I, too, have difficulty with pre-written adventures, too. I can muddle through (like I did with Lost Mines of Phandelver/Dragon of Icespire Peak), but it's still not my favored flavor of Fanta. Mostly I feel a bit too constrained by them, but on the upside, it usually requires a bit less prep work (and that's a plus these days).
I think the main thing that keeps me coming back to those adventures at this point is that, when DMing through a virtual tabletop, I can google any location in the module and get a detailed battlemap that someone has made for it. Our heroes want to get in a fight at any random building in Phandalin... someone has made a map for it.
 

Warpiglet-7

Cry havoc! And let slip the pigs of war!
While it sounds like the OP has a more generalized problem, I find that the WotC full-book release published adventures are particularly cumbersome to run. Basically I think they have more moving bits and pieces than the creative team can keep track of amongst multiple authors and though multiple revisions, and that by the end product you have lots of stuff whose purpose is obtuse, subtle, or missing, which makes trying to rework it even a little without gutting it wholesale an exercise in frustration. Of the ones I've attempted to use Out of the Abyss was the worst offender as it lacked even the introductory chapter summarizing the adventure that some of the other releases have, making for one of the most difficult to follow works of fiction I have ever encountered. But even when there is a proper introduction the adventures are still often written in a way that seems designed to not tell the DM why things are the way they are. This might be fine for a DM rigidly following the book, but most people want to make it their own at least a little.

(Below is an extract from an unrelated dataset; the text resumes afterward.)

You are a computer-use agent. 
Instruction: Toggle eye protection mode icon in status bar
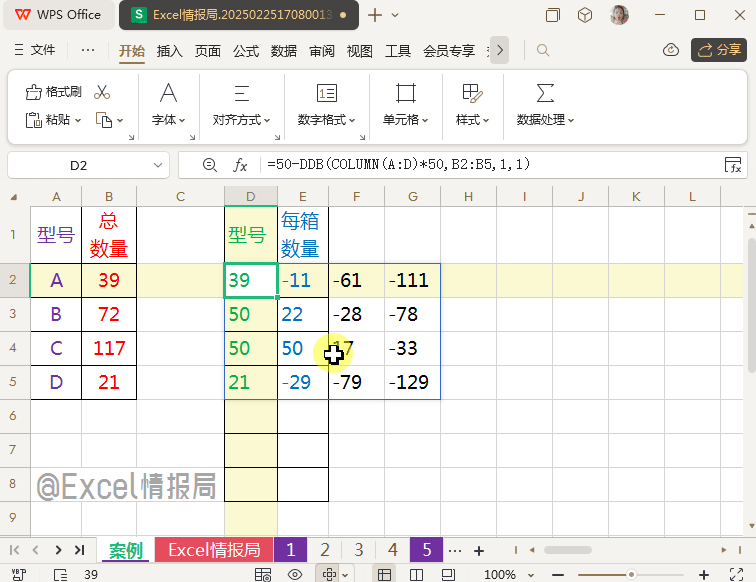click(x=295, y=575)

I really just think larger scale adventures should include marginalia pointing out everything consequential that comes up whenever it comes up, and pointing to when and how it is of potential consequence.
This.

They are too much for me to prep. Modules? Ok. Modules dropped into setting. Multiple interacting modules plopped into a setting?

Too much for me to remember
 

Azzy

ᚳᚣᚾᛖᚹᚢᛚᚠ
I think the main thing that keeps me coming back to those adventures at this point is that, when DMing through a virtual tabletop, I can google any location in the module and get a detailed battlemap that someone has made for it. Our heroes want to get in a fight at any random building in Phandalin... someone has made a map for it.
Too true. I have Foundry VTT and one of the modules you can install allows you to import adventures (amongst other things) that you've bought on D&D Beyond. It imports the maps with walls, doors, lighting, and populated encounters all done for you. It's a time-saver and a half.
 

Micah Sweet

Level Up & OSR Enthusiast
I can't run them without significant hacking because of the way they structure things. This is partciularly true of plot-based adventures which I find very weird to DM since you have to hide the plot then hope you can still somehow funnel the PCs down it. It's really not for me. I've found that OSR adventures are actually way better than WotC adventures, both in structure and presentation. So I'm more inclined to get those and convert them to D&D 5e than try to hack apart a WotC adventure built for the system. Sometimes OSR adventures have a D&D 5e version, but I find those authors don't really seem to understand the system as well, so it's clunky. I'd rather do it myself.

Otherwise, they sometimes have the odd gem of an idea, which I'm happy to steal and claim as my own.
This is what I do. Steal stuff from adventures for my own homebrew campaigns. I'm not sure I've ever run a complete published adventure for D&D, but I've used pieces of dozens of them for my own games.